Sprint Trials 40G
OVERLAND PARK, Kan. -- Sprint (NYSE:S) today announced it completed a technology trial of the first alien (generated by a device external to the system) wavelength OC768/STM256 40-Gigabit per second (Gbps) transatlantic Internet Protocol (IP) link between New York and LuleA, Sweden. Spanning more than 9,000 km of fiber distance, the circuit includes a 7,630 km segment of transatlantic submarine TAT-14 cable system between Sea Girt, N.J. and BlAbjerg, Denmark. This represents the first time that an OC768 40-Gbps signal was successfully transmitted over a submarine cable using a single wavelength and existing Dense Wavelength Division Multiplexing (DWDM) systems.
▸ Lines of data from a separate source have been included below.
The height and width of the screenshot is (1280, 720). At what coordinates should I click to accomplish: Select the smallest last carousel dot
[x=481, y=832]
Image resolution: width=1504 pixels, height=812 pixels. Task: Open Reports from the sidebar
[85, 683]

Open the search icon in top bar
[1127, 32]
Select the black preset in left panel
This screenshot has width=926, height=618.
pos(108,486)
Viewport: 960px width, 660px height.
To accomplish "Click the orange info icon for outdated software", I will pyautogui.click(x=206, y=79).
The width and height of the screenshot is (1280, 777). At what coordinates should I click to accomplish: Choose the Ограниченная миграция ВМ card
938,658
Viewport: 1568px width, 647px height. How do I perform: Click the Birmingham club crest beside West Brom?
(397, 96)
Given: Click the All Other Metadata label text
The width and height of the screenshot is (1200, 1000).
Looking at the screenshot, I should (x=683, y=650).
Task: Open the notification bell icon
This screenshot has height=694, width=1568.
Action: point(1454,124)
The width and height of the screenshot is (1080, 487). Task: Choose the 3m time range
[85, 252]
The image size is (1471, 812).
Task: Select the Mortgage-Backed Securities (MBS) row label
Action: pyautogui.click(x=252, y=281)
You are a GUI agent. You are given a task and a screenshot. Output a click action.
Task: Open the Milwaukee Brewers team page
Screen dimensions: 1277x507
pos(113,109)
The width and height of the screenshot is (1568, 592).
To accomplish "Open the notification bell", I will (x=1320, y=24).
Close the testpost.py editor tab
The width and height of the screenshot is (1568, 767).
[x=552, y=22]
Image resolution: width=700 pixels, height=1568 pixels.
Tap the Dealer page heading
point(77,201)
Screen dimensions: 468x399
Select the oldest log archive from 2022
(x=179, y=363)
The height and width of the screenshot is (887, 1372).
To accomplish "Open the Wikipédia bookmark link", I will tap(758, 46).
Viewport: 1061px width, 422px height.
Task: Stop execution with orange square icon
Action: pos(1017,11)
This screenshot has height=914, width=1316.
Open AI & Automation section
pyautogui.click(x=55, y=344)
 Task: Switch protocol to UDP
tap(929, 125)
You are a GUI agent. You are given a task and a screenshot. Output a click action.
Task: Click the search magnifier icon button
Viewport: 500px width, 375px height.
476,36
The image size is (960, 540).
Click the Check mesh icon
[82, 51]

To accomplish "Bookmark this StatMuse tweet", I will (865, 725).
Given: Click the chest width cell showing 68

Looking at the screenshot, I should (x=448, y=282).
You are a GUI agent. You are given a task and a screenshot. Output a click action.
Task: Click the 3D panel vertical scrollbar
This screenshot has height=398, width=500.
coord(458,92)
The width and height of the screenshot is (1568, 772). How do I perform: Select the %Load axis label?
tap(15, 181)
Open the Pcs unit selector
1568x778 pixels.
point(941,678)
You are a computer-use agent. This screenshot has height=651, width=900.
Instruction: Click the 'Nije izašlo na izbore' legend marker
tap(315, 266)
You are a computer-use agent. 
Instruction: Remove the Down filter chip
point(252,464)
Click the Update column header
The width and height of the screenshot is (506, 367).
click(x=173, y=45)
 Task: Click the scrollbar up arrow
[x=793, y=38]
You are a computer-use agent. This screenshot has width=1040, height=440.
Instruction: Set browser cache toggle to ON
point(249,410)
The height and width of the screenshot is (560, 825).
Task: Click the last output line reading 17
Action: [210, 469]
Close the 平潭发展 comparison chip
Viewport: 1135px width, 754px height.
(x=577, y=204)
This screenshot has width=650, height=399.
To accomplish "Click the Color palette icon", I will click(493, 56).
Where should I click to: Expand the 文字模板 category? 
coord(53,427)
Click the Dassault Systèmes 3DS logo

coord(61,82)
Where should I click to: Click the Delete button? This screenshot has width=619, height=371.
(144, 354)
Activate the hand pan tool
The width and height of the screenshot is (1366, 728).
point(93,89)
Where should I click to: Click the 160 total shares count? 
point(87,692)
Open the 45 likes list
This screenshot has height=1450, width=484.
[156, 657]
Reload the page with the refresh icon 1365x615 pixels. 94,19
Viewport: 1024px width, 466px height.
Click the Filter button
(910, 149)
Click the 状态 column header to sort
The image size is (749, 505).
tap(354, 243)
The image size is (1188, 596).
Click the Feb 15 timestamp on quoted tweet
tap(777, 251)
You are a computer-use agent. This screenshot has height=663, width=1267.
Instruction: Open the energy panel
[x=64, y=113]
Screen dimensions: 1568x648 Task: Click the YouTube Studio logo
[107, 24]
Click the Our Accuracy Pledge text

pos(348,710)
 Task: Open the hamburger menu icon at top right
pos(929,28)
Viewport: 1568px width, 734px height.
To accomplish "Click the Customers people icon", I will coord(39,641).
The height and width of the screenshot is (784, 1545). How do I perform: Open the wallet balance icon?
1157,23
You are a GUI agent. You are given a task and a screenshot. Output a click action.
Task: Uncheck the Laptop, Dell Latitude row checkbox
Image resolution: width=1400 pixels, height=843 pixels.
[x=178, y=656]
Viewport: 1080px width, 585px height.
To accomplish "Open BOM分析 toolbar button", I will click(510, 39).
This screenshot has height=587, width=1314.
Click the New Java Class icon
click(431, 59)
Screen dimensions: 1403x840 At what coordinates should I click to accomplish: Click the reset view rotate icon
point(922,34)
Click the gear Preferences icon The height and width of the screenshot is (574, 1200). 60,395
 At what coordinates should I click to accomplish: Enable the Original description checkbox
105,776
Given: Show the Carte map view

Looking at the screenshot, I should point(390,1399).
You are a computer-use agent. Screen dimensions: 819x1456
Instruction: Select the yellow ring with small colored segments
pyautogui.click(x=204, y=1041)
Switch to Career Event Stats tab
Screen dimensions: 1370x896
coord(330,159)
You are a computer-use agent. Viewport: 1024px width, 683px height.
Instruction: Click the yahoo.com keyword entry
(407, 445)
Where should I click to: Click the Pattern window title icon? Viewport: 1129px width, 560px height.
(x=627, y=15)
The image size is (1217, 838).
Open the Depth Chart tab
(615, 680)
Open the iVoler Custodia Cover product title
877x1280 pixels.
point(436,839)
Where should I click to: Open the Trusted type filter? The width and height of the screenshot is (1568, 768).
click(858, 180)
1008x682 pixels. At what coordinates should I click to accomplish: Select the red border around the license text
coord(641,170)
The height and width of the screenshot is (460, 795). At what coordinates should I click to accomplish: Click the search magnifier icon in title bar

The trial was made possible with the support of the TAT-14 cable system consortium (a consortium of approximately 40 international telecommunications carriers) and by TAT-14 landing station operator in Denmark, TeliaSonera International Carrier. TeliaSonera International Carrier provided support and optical backhaul from the European cable landing station for TAT-14 to Stockholm and SUnet, the Swedish research and education network that provided the optical path to Lulea in the north of Sweden.
"This successful trial of 40-Gbps over IP on a submarine cable system represents another significant first in IP networking for Sprint," said Kathy Walker, chief information and network officer for Sprint. "It serves as a reminder of how far technology has advanced. TAT-14 and Sprint were the first to transmit data at 10-Gbps (OC192) speeds across the same path in 2001. Sprint and TAT-14 are making history again. By transmitting 40-Gbps over an existing 10-Gbps DWDM system, we've demonstrated that Sprint can increase capacity for its customers while minimizing additional capital and operational costs."